# Re: Algorithmic Revolution?

From: <vznuri.domain.name.hidden>
Date: Tue, 19 Nov 2002 22:22:52 -0700

hi all. re the term "algorithmic revolution" here are a few
more ideas along this thread Id like to point out.

TCM wrote
>My belief is that basic mathematics is much more important than
>computer use, in terms of understanding the cosmos and the nature of
>reality.

ok, fair disclosure, I have a BS software engr, writing code
since age ~10, and it affects my worldview bigtime. or, one could
say, I really know how to pick a winning horse, haha.. seriously,
I recognized & planned my life around the "algorithmic revolution"
from a young age.

at an early point I realized that software is like
"animated mathematics".

this is a very,very deep & cosmic way of looking at algorithmics. it
captures some of the revolutionary flavor. we can suggest that
mathematics has previously attempted to grasp the concept of
change, via calculus, differential eqns etc.

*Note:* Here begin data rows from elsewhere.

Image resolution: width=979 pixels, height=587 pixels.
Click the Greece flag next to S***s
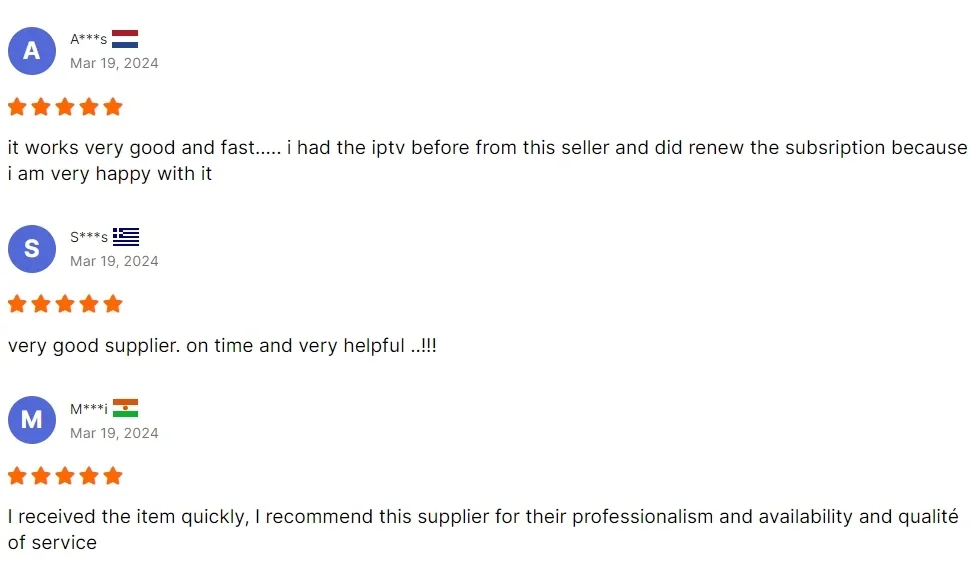click(x=125, y=237)
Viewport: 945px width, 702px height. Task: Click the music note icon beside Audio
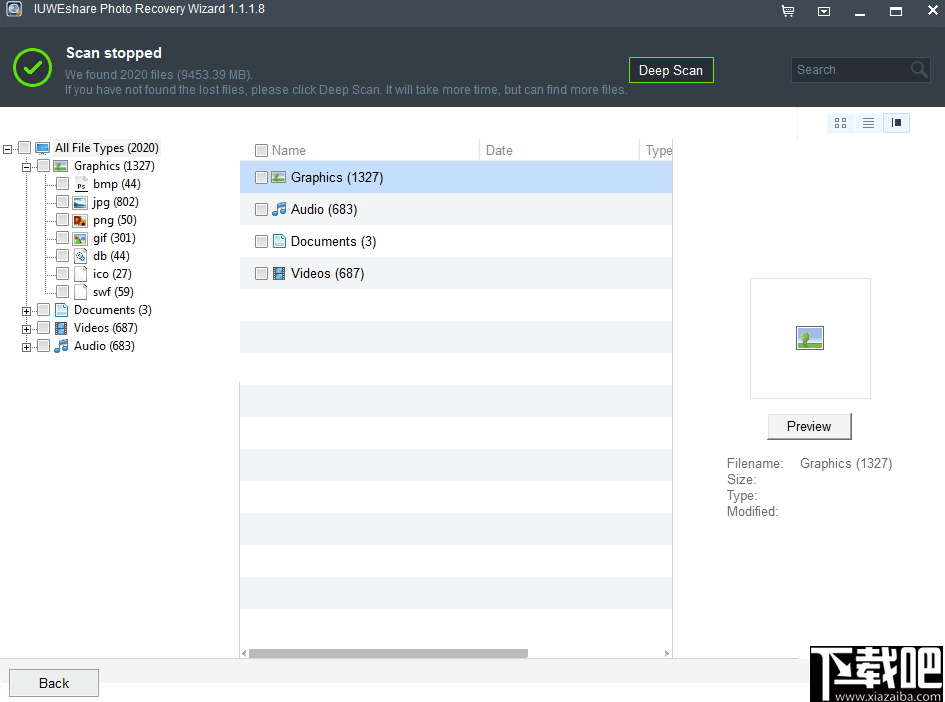point(278,208)
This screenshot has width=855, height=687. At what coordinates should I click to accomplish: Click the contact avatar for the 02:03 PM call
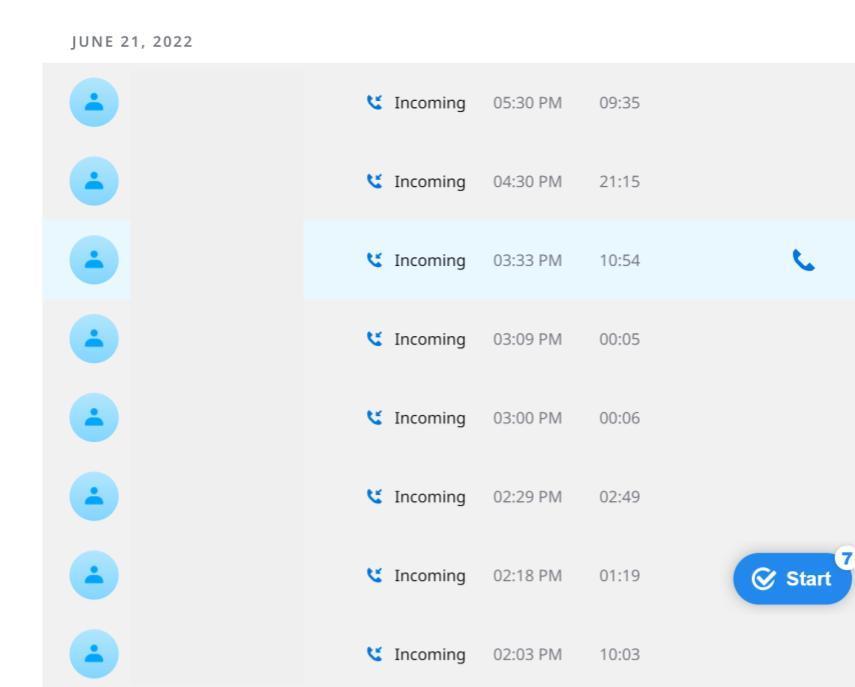pyautogui.click(x=93, y=654)
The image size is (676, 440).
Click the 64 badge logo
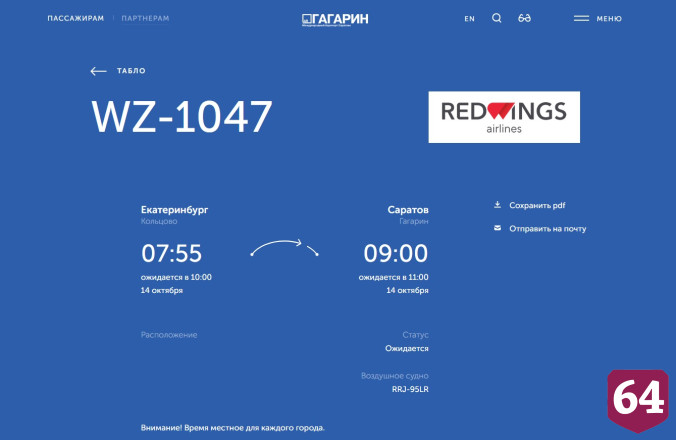pos(638,400)
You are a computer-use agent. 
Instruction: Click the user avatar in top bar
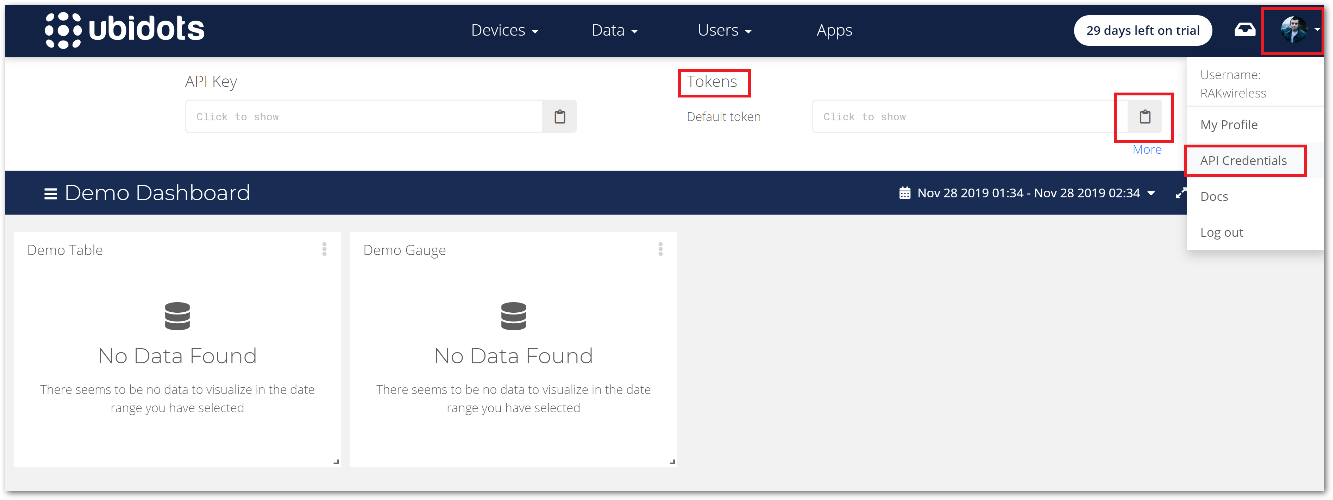click(x=1294, y=30)
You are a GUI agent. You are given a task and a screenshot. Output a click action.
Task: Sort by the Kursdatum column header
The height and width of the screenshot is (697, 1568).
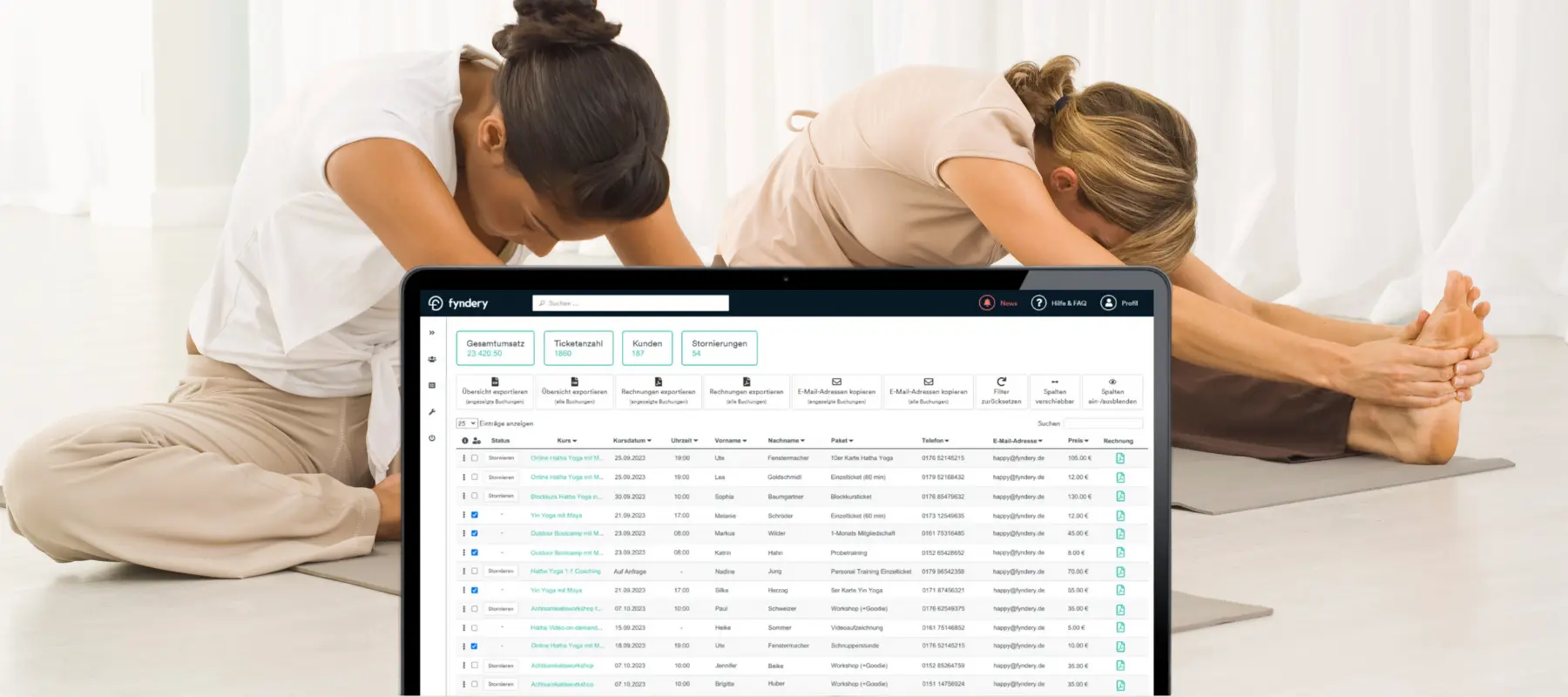click(x=632, y=441)
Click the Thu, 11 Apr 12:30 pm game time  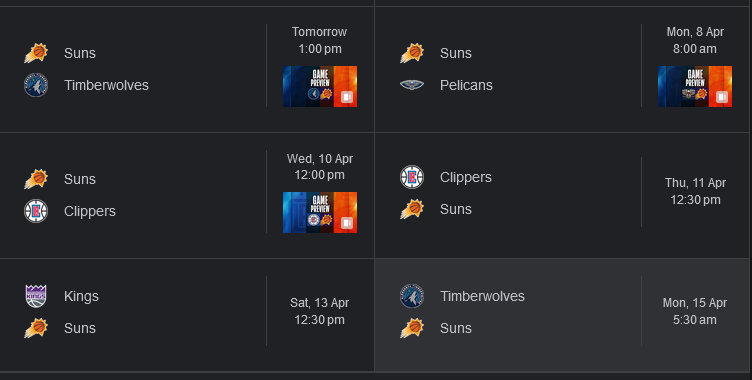pos(695,191)
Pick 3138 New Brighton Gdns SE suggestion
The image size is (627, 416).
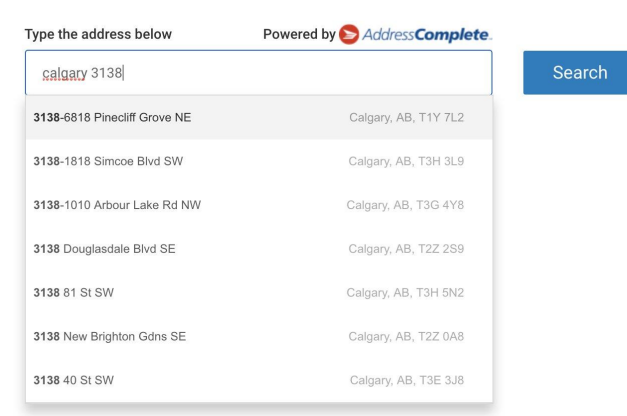pos(259,336)
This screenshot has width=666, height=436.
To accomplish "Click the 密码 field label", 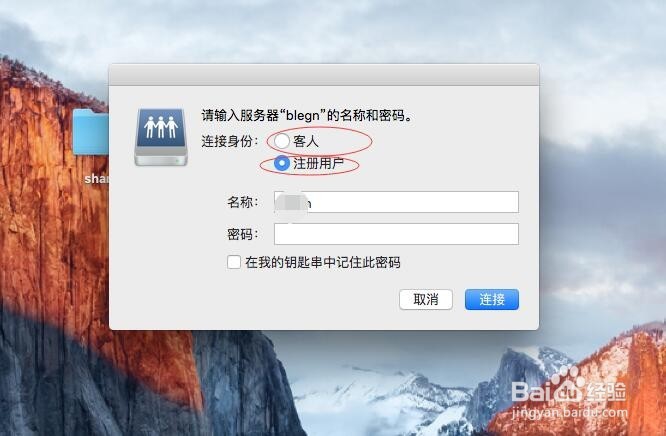I will tap(243, 234).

but something is fundamentally new about simulation. it captures
worlds that cannot be expressed via mathematical generalities. there
are no equations we can write down that describe the outcome of,
say, a climate simulation-- its all locally defined & then globally
simulated & the outcome is "emergent". & what are the differential
equations that describe the game of life??

imho algorithmics captures the extraordinary, currently very poorly
understood property of "emergence". just as
in the game of life there are thousands of glider types, none of
which one would expect/anticipate from the simple rules.

we can argue that algorithmics is a fundamentally new way to
look at mathematics. and one could argue, all mathematics up until
now has been transformed. at this point, it seems much more correct
to classify mathematics as a subbranch of algorithmics than vice
versa. I believe much mathematics of the future will be taught
from the "algorithmic point of view" instead.

imho, the invention & harnessing of the algorithm is roughly as significant
in human intellectual development as pythagoras's original
realization about how mathematics modelled nature. its easily on that
order of magnitude as far as a milestone in human thought, possibly
surpassing it. it seems to me, fundamentally, algorithmics entails
and surpasses mathematics as a new simultaneously conceptual and physical
tool for analyzing the universe
and its variegated phenomena.

so think. we've basically got several millenia of mathematical
thought, dating all the way back to the babylonians (who played
with perfect triangles, fractions etc), and quite well
developed in greece 2000 years ago. reaching heights of sophistication
with calculus, or the abstraction in the 20th century.
Im saying to some degree, all that
is childs play compared to the new universe of algorithmics.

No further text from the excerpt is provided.